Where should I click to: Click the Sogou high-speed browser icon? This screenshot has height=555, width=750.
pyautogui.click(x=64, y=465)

...

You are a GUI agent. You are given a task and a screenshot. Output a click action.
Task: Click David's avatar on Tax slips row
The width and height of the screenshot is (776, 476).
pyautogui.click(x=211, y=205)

*Instructions for the task*:
Please return every line of the records above, from the line containing "You are a GUI" down to the line containing "pyautogui.click(x=211, y=205)", both included, reproduced precisely.

*Complete output*:
You are a GUI agent. You are given a task and a screenshot. Output a click action.
Task: Click David's avatar on Tax slips row
The width and height of the screenshot is (776, 476).
pyautogui.click(x=211, y=205)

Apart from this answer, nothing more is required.